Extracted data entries

>>

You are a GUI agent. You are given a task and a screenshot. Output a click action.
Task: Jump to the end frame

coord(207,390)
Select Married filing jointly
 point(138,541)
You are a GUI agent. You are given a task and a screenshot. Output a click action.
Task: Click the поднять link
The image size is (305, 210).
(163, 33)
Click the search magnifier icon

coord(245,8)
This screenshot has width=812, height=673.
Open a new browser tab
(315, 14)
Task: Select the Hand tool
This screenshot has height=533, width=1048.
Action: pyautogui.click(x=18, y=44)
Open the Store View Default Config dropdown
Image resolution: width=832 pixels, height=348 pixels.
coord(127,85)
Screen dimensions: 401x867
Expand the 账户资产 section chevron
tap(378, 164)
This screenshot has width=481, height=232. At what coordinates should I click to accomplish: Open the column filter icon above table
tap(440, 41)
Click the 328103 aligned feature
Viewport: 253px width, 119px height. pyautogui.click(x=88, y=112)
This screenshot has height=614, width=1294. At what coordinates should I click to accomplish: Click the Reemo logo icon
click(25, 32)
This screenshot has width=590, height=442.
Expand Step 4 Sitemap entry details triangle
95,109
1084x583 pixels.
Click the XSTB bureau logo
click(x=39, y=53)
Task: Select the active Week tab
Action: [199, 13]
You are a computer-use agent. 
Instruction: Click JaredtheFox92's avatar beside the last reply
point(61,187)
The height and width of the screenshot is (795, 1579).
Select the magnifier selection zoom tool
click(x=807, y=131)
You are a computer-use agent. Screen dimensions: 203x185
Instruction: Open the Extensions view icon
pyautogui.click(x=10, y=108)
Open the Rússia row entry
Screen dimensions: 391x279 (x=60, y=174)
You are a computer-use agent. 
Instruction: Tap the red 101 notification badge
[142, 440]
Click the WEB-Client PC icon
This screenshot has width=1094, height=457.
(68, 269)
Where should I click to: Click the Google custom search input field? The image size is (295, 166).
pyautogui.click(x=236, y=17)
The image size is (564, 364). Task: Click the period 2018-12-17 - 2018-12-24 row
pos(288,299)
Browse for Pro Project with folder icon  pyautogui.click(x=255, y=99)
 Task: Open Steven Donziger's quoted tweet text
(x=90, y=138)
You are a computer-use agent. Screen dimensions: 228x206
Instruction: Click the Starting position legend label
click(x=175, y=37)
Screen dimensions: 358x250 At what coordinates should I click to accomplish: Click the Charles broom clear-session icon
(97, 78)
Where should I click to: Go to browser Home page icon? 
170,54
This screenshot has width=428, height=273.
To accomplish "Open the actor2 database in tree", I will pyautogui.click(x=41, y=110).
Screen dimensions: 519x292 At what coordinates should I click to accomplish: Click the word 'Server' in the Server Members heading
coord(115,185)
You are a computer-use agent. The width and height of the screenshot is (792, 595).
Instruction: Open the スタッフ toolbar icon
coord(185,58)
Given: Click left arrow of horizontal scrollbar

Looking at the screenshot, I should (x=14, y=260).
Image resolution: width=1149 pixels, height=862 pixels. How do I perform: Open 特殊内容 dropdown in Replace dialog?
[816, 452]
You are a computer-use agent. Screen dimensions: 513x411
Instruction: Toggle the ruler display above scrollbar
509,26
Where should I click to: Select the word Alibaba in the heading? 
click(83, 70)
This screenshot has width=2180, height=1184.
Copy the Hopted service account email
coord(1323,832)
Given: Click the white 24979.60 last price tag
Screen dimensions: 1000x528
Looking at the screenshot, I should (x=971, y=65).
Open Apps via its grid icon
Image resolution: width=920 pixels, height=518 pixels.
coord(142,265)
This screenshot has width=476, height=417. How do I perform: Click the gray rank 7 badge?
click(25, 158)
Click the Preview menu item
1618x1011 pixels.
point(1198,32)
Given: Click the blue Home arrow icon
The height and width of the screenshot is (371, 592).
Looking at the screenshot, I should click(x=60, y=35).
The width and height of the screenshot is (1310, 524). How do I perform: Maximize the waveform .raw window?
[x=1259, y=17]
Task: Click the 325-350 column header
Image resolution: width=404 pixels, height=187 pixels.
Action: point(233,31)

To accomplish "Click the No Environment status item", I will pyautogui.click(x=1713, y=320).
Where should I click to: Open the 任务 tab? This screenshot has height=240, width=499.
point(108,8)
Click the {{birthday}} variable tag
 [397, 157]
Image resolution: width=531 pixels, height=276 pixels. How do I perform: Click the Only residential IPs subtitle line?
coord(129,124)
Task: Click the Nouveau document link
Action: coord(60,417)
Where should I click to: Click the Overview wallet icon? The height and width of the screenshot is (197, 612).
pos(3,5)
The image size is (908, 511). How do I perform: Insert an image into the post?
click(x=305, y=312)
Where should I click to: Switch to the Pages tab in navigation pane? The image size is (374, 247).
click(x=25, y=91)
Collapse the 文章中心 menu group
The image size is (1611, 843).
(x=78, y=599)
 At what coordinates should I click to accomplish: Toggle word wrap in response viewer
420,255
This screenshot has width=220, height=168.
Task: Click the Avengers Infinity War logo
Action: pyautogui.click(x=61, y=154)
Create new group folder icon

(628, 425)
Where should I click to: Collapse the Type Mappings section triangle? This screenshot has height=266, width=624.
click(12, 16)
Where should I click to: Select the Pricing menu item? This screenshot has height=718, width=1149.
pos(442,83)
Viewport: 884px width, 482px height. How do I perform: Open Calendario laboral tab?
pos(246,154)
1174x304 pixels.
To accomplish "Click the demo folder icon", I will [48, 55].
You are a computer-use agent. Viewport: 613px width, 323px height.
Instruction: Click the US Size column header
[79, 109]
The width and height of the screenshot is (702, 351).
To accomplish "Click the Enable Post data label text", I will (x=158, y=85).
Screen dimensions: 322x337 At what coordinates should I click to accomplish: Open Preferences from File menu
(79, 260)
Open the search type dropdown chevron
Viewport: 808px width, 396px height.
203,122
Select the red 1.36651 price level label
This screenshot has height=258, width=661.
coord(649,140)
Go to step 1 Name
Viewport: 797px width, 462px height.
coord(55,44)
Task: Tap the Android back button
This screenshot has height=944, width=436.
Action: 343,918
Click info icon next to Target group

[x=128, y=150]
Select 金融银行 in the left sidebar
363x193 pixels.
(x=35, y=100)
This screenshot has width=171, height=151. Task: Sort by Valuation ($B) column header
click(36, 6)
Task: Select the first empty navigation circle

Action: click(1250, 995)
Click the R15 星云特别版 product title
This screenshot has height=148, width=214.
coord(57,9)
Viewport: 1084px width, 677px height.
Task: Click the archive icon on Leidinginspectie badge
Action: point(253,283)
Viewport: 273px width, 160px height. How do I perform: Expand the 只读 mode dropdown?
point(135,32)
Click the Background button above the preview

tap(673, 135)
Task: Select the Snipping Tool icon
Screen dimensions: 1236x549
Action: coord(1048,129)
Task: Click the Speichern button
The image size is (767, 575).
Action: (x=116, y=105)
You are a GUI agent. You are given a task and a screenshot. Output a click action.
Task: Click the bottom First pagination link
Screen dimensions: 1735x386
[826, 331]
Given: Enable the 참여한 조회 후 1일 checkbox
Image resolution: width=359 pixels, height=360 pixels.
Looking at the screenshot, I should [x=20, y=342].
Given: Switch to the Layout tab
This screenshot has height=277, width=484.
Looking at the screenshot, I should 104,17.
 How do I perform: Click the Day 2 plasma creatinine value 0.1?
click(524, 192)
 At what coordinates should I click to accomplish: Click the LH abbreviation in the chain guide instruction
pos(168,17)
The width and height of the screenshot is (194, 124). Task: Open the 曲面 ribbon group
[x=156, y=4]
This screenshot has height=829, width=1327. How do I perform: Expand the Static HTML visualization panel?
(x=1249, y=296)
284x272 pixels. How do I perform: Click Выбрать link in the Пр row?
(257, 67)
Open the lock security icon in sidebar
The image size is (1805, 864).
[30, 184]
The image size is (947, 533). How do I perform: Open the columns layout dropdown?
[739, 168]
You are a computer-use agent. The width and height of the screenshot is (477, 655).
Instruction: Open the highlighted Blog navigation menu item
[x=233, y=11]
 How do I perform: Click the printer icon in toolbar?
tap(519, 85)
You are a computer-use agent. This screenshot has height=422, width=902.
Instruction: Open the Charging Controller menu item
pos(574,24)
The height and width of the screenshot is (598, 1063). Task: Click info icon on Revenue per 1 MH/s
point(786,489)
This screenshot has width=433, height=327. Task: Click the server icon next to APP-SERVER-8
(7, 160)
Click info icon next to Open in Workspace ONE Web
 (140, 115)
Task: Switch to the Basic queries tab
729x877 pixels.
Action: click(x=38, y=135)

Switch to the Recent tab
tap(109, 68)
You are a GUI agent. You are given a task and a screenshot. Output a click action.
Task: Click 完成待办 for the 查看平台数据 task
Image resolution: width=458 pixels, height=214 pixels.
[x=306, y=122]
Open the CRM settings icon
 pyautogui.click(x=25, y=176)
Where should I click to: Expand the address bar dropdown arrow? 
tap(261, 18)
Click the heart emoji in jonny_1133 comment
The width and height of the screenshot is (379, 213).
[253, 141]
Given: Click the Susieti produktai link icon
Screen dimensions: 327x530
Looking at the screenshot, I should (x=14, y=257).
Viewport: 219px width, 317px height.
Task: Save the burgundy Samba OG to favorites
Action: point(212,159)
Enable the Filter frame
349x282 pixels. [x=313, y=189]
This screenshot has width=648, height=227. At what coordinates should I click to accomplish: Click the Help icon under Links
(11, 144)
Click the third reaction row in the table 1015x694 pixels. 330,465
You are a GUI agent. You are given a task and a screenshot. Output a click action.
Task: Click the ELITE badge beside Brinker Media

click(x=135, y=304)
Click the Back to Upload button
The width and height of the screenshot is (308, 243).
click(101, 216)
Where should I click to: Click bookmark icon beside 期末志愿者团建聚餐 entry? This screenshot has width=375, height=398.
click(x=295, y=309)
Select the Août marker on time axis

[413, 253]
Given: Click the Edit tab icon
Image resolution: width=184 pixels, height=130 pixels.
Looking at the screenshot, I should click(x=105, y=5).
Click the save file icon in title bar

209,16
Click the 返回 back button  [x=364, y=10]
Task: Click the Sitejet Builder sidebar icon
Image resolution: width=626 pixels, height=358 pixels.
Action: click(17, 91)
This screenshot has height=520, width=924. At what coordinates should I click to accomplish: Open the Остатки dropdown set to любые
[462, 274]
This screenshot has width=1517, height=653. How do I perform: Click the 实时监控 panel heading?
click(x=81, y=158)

<<

Look through the entries above for the word "price". Say how many lines contain it, using only a number.

2